What you need to do>
Return each of the entries below word for word.

______

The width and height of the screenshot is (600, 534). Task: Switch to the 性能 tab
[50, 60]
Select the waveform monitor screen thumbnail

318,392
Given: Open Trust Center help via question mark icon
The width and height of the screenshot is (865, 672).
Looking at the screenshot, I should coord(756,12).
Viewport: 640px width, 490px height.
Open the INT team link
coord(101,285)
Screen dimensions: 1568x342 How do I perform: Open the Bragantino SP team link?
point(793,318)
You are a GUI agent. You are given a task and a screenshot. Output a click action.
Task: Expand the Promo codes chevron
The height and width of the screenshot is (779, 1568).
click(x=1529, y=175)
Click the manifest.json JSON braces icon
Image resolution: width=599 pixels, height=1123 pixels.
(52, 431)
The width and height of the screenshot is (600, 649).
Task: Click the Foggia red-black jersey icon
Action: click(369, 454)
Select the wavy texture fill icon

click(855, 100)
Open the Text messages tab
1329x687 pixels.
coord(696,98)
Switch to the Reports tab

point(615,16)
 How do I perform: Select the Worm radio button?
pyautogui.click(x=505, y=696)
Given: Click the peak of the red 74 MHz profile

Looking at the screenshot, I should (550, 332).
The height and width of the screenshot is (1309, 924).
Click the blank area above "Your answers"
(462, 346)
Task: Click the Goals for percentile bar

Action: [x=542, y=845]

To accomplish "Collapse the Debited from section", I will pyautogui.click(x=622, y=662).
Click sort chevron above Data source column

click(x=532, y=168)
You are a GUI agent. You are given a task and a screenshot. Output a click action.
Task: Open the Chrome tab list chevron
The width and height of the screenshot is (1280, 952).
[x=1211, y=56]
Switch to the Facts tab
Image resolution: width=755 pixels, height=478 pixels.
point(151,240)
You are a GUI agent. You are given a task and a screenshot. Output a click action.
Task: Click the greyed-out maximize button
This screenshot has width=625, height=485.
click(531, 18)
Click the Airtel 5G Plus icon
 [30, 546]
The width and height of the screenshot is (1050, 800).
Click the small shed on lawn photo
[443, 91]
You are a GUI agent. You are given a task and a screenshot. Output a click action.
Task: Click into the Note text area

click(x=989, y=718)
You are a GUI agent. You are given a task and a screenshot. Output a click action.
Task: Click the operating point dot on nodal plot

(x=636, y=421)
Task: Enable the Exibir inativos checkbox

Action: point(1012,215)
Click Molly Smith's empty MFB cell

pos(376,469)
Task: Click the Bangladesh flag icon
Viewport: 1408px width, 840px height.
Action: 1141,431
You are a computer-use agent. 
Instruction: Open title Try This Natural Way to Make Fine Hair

______

Result for this exercise>
The width and height of the screenshot is (600, 534). Task: Switch to the 性能 tab
[50, 60]
Select the waveform monitor screen thumbnail

318,392
Given: Open Trust Center help via question mark icon
The width and height of the screenshot is (865, 672).
Looking at the screenshot, I should coord(756,12).
Viewport: 640px width, 490px height.
Open the INT team link
coord(101,285)
Screen dimensions: 1568x342 How do I perform: Open the Bragantino SP team link?
point(793,318)
You are a GUI agent. You are given a task and a screenshot. Output a click action.
Task: Expand the Promo codes chevron
The height and width of the screenshot is (779, 1568).
click(x=1529, y=175)
Click the manifest.json JSON braces icon
Image resolution: width=599 pixels, height=1123 pixels.
(52, 431)
The width and height of the screenshot is (600, 649).
Task: Click the Foggia red-black jersey icon
Action: click(369, 454)
Select the wavy texture fill icon

click(855, 100)
Open the Text messages tab
1329x687 pixels.
coord(696,98)
Switch to the Reports tab

point(615,16)
 How do I perform: Select the Worm radio button?
pyautogui.click(x=505, y=696)
Given: Click the peak of the red 74 MHz profile

Looking at the screenshot, I should (550, 332).
The height and width of the screenshot is (1309, 924).
Click the blank area above "Your answers"
(462, 346)
Task: Click the Goals for percentile bar

Action: [x=542, y=845]

To accomplish "Collapse the Debited from section", I will pyautogui.click(x=622, y=662).
Click sort chevron above Data source column

click(x=532, y=168)
You are a GUI agent. You are given a task and a screenshot. Output a click action.
Task: Open the Chrome tab list chevron
The width and height of the screenshot is (1280, 952).
[x=1211, y=56]
Switch to the Facts tab
Image resolution: width=755 pixels, height=478 pixels.
point(151,240)
You are a GUI agent. You are given a task and a screenshot. Output a click action.
Task: Click the greyed-out maximize button
This screenshot has width=625, height=485.
click(531, 18)
Click the Airtel 5G Plus icon
 [30, 546]
The width and height of the screenshot is (1050, 800).
Click the small shed on lawn photo
[443, 91]
You are a GUI agent. You are given a task and a screenshot. Output a click action.
Task: Click into the Note text area

click(x=989, y=718)
You are a GUI agent. You are given a task and a screenshot. Output a click action.
Task: Click the operating point dot on nodal plot

(x=636, y=421)
Task: Enable the Exibir inativos checkbox

Action: point(1012,215)
Click Molly Smith's empty MFB cell

pos(376,469)
Task: Click the Bangladesh flag icon
Viewport: 1408px width, 840px height.
Action: 1141,431
You are a computer-use agent. 
Instruction: Open title Try This Natural Way to Make Fine Hair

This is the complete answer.